Disappearing plants and freshly turned earth are signs that a gopher have taken residence in the garden.

Unwelcome Visitor

I have a squatter in Henry's garden. I first noticed the problem in the spring. I had planted over 75 little onion sets in the sunny, well drained section of the vegetable garden. Perhaps I should mention that Henry's back yard backs up to an open space. The fence between the vegetable garden and the open space has turned into the "Gateway to Hell."

On my next visit to the garden, after planting the onions, about half of the crop was missing. I thought it might be slugs or snails and set out some Slugg-O to remedy the problem. More and more onions vanished until finally I had one lonely onion left, and it was growing sideways.

All throughout the spring I planted summer blooming bulbs such as dahlias, alstromeria and gladiola, in addition to multiple packages of seeds for sweet peas, morning glories and cosmos. The little plants would germinate, then disappear.

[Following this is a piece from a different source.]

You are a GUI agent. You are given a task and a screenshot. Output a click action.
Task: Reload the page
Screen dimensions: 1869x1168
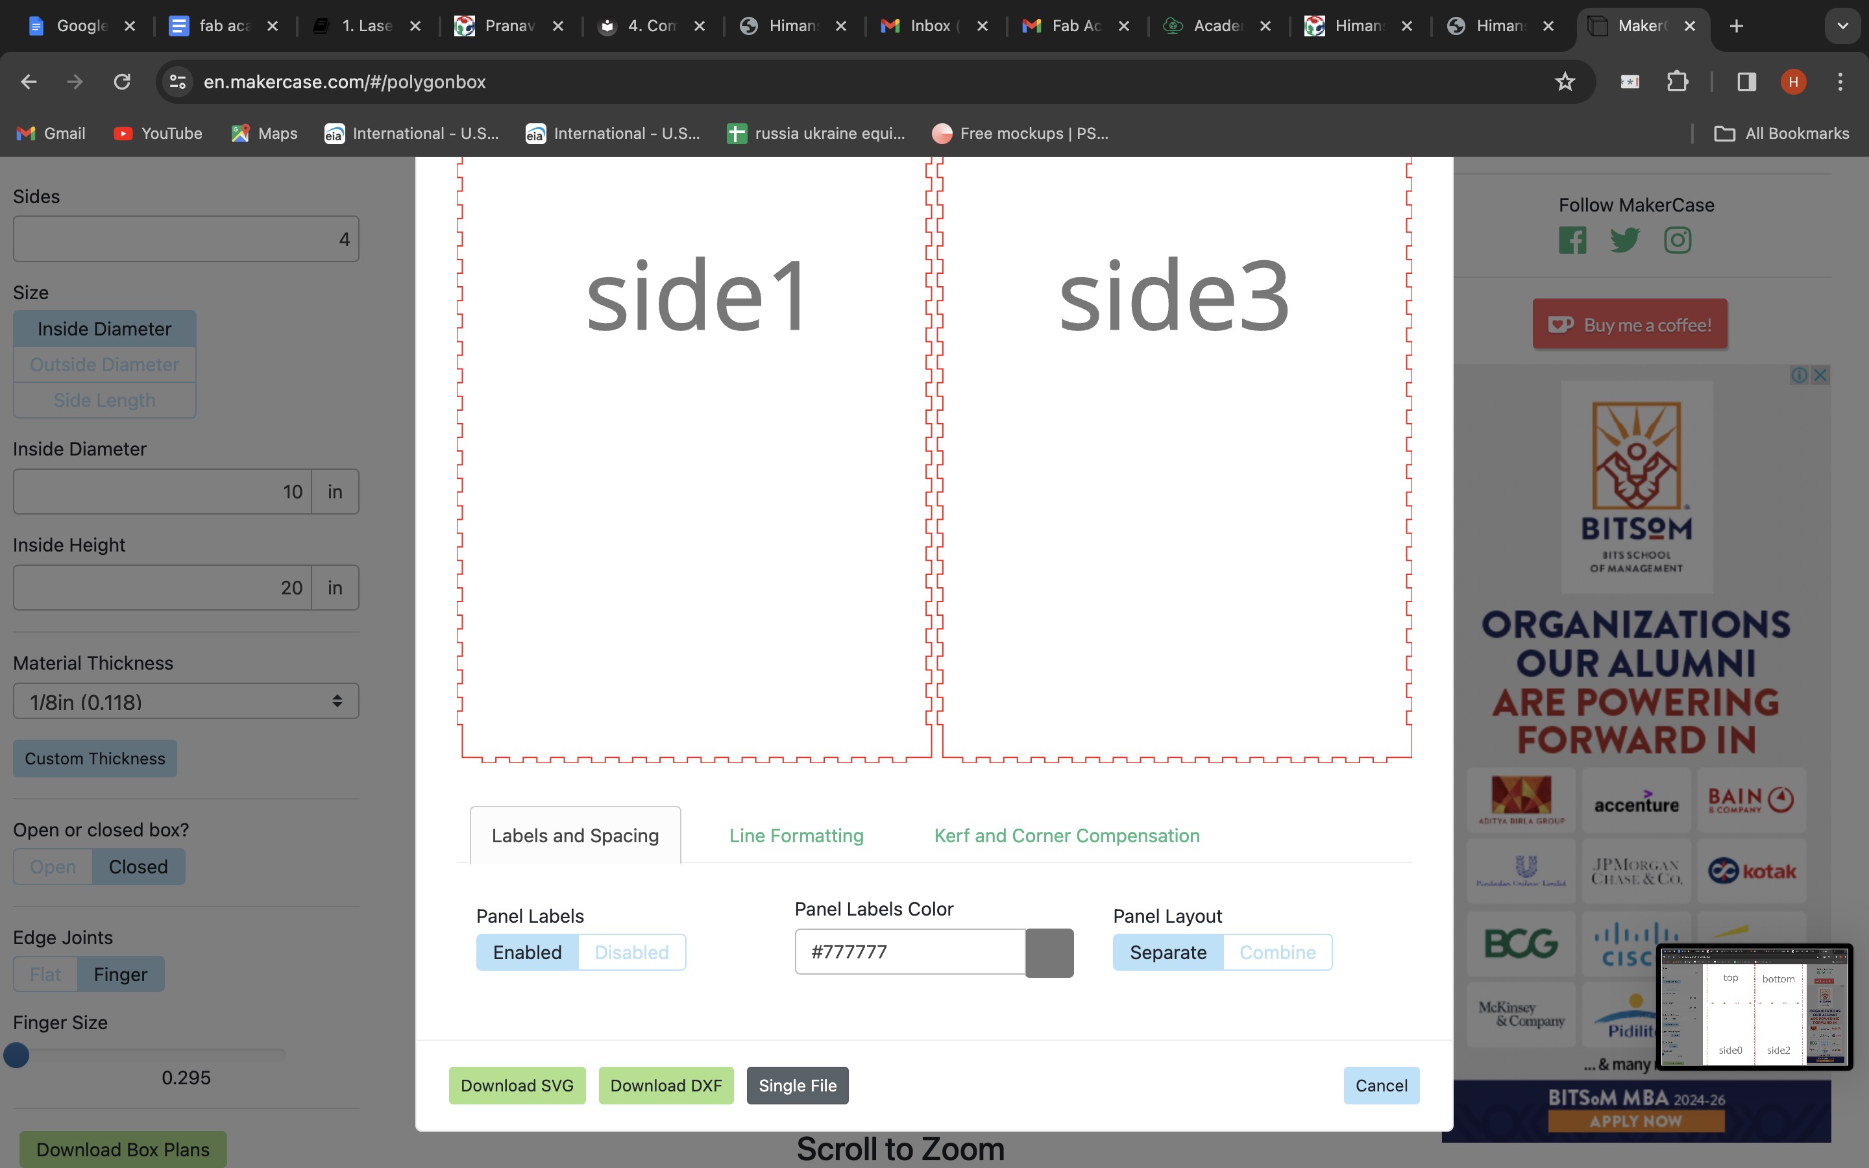[122, 82]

I confess that I was stumped, although all of the evidence was in place to identify the culprit. Freshly turned earth, gaping holes that appeared when the soil was watered and of course, the multitude of wilted plants that turned out to have no roots.

We have a gopher.

I have never had my very own gopher. In all of my years as a professional gardener I have always had a man on hand to deal with these rodent pests. Trapping, poisoning and hack-and-slashing were not something that I was willing to tackle, especially if someone else was on hand to do the dirty work. My good friend Ricky LaFrentz, head gardener at Sunset Magazine, was famous for his gopher eradication technique. He would wait quietly beside a fresh mound of gopher-turned earth and when the shiny little head appeared, he would hack it to death with a shovel.

The only other "up-close-and-personal" contact I have had with gophers is when my dog Julius would dig them out of their holes and shake them to death. Henry's golden retriever didn't seem at all interested in taking on that particular job. He is a peaceful creature and, although curious about the rodent scent, not willing to do the necessary excavation.

So now it's up to me. Traps? I'm not mechanically inclined and am a bit leery of stabbing myself with the Macabee traps. Poison? NO WAY! Henry has the dog and a family cat, not to mention the raptors nesting in the surrounding open area. You would think that hawks and owls would take care of the gopher problem for me.

So far I have opted for the "Ostrich Approach," which is to put my head in the sand and hope the problem goes away by itself. In the mean time, my dahlias are disappearing at an alarming rate and the gopher has moved from the vegetable garden to other, more valuable plants in nearby beds.

My friends, this is a call for help! Can any of you recommend a solution that is nontoxic and pet friendly? The situation is getting quite desperate and I think the gopher has invited in friends and family. Any suggestions are gratefully accepted.